About this exercise:
In the records below, copy the line that contains "You are a GUI" and each line after it, word for word, through the last.

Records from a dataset
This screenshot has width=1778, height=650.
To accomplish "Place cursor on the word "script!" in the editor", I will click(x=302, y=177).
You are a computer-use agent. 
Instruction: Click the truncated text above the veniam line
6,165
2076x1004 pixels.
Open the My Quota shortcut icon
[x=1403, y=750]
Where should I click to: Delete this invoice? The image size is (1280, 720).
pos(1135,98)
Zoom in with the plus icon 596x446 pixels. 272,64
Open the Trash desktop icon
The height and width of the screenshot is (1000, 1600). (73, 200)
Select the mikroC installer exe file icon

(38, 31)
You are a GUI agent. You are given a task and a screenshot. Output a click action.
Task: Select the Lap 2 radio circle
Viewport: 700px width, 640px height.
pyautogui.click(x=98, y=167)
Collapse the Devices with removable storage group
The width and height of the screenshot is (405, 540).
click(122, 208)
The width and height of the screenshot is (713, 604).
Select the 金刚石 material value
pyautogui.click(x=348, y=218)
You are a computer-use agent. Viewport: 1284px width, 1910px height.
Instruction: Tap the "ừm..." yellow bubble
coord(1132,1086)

Solution to this problem:
You are a GUI agent. You are given a task and a screenshot. Output a click action.
Task: Select the Lap 2 radio circle
Viewport: 700px width, 640px height.
pyautogui.click(x=98, y=167)
Collapse the Devices with removable storage group
The width and height of the screenshot is (405, 540).
click(122, 208)
The width and height of the screenshot is (713, 604).
Select the 金刚石 material value
pyautogui.click(x=348, y=218)
You are a computer-use agent. Viewport: 1284px width, 1910px height.
Instruction: Tap the "ừm..." yellow bubble
coord(1132,1086)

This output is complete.